Rihanna verteidigt Autorin ihres VOGUE-Interviews

Während wir Fans uns darüber freuten, mal wieder ein Rihanna-Interview lesen und ein paar neue Fotos bestaunen zu können, gab es im Netz große Kritik zur neuen Ausgabe der amerikanischen „VOGUE“. Die Autorin schrieb schon in ihrem Vorwort, dass sie kaum Zeit gehabt habe, um eine für gewöhnlich vorhandene Liste an Interview-Fragen vorzubereiten.

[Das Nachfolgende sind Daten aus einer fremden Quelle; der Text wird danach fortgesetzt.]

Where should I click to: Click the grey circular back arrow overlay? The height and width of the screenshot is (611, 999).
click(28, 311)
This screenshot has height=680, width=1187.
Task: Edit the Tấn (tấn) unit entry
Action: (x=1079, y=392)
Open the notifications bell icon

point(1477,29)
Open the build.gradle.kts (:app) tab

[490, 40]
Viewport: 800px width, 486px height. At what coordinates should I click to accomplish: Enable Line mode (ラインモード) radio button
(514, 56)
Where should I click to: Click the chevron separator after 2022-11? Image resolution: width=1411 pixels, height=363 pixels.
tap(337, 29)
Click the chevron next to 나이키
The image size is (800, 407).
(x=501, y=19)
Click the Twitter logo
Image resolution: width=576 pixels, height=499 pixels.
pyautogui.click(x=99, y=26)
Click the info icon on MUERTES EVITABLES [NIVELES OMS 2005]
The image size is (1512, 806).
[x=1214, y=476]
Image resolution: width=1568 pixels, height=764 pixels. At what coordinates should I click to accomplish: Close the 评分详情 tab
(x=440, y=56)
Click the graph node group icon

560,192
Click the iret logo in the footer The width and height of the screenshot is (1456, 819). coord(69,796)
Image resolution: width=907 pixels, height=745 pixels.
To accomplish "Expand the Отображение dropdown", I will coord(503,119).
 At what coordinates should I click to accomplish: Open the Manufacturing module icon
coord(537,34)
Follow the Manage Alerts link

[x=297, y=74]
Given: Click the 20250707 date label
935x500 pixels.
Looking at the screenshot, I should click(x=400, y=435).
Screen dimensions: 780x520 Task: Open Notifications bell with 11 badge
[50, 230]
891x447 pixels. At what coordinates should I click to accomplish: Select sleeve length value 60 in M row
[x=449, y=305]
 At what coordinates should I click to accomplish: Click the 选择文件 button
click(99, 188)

Schon im Einleitungssatz schreibt Abby Aguirre dazu: „Erst hat Rihanna das Interview von Donnerstag auf Mittwoch vorverlegt und dann erneut vom Abend auf den Nachmittag.“ Für die erfahrene Journalistin sollte das aber kein Problem sein, schließlich ist Rihanna ihr keine Fremde: Auch das Interview zur April 2016-Ausgabe hatte bereits sie geführt. Doch vor allem auf Twitter haben es die Kritiker als nicht gerade professionell angesehen. Eine Reporterin des „People-Magazins schrieb Rihanna darauf: „Bitte lass mich Dich das nächste Mal interviewen. Ich komme ABSOLUT vorbereitet zum Gespräch.“ Ein Tweet der Autorin Lauren Chanel Allen, in dem sie sich über ihre „VOGUE-Kollegin lustig macht, erhält enormen Zuspruch: 24.000 Retweets und 150.000 Likes (Stand 13.10.2019).

Die Autorin verteidigt sich

Rihanna auf dem Cover der US-VOGUE (November 2019 Ausgabe)

Die freiberufliche Autorin, die auch schon Größen wie Taylor Swift interviewte oder für die „Los Angeles Times“ schrieb, fühlte sich von der Kritik der hauptsächlich dunkelhäutigen Kollegenschaft ein wenig überrumpelt. Noch am Tag der Interview-Veröffentlichung löscht sie die Twitter-App vorübergehend vom Handy. Zuvor hatte sie sich noch verteidigt: „Ich wollte damit nur ausdrücken wie nervös ich war, vor solch einer Größe wie Rihanna zu stehen.“ Sie sei gerade in Jogginghose auf dem Weg zum Einkaufen gewesen, als der Anruf plötzlich kam, dass das Interview um weitere Stunden vorverlegt wurde. Sie könne den Ärger im Netz zwar verstehen, sieht das Ganze aber als großes Missverständnis.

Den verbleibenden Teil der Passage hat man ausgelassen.